O cônsul norte-americano em Porto Alegre (Curtis Cutter) foi seqüestrado às... horas do dia... de ... pelo Comando “Carlos Marighella” da Vanguarda Popular Revolucionária. Esse indivíduo, ao ser interrogado, confessou suas ligações com a “CIA”, Agência Central de Inteligência, órgão de espionagem internacional dos Estados Unidos, e revelou vários dados sobre a atuação da “CIA” no território nacional e sobre as relações dessa agência com os órgãos de repressão da ditadura militar. Ficamos sabendo, entre outras coisas, que a “CIA” e o CENIMAR sofrem a concorrência do SNI, sendo que essa rivalidade é tão acentuada que em certa data um agente da “CIA” foi assassinado na Guanabara por elementos do SNI. Esse informe foi cuidadosamente abafado pela ditadura, mas o depoimento do Agente Cutter, nosso atual prisioneiro, permitiu que o trouxéssemos a público.
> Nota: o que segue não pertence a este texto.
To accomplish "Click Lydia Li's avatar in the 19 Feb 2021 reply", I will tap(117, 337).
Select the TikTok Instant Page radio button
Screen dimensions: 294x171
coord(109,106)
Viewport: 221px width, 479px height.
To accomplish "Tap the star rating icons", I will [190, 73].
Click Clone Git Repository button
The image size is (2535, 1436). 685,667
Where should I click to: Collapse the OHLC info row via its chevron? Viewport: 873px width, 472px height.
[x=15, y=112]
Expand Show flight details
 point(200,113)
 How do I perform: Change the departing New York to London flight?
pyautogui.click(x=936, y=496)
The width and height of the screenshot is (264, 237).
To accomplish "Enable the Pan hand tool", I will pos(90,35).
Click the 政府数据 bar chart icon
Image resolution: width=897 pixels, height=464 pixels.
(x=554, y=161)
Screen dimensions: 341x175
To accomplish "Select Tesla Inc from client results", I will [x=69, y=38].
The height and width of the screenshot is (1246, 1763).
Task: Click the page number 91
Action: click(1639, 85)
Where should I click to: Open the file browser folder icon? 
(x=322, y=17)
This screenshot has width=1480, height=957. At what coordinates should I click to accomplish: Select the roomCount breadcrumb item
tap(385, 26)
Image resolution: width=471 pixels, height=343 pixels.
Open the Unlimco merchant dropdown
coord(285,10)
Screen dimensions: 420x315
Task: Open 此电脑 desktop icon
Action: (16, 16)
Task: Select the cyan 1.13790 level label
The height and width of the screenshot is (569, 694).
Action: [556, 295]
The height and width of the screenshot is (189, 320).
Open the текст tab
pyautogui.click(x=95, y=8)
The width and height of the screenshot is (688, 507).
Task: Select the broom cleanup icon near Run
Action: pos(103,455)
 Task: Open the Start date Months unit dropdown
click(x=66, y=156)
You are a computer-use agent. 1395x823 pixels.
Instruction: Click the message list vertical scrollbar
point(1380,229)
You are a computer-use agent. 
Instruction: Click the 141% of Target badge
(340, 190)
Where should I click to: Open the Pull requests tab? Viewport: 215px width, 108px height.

Se o cônsul Curtis Carly Cutter tivesse sido sequestrado, esse comunicado seria difundido pela imprensa e muitos acreditariam. Assim se forjam as mentiras, reescreve-se a história e faz-se a cabeça dos brasileiros.
Mentira. Eis a grande arma dessa gente para impor a sua versão desonesta dos fatos e da história.
Essa é a motivação maior que me leva a escrever. Desmentir a fraude dessa gente e demonstrar a sua impostura, resgatando a verdade com fatos irretorquíveis.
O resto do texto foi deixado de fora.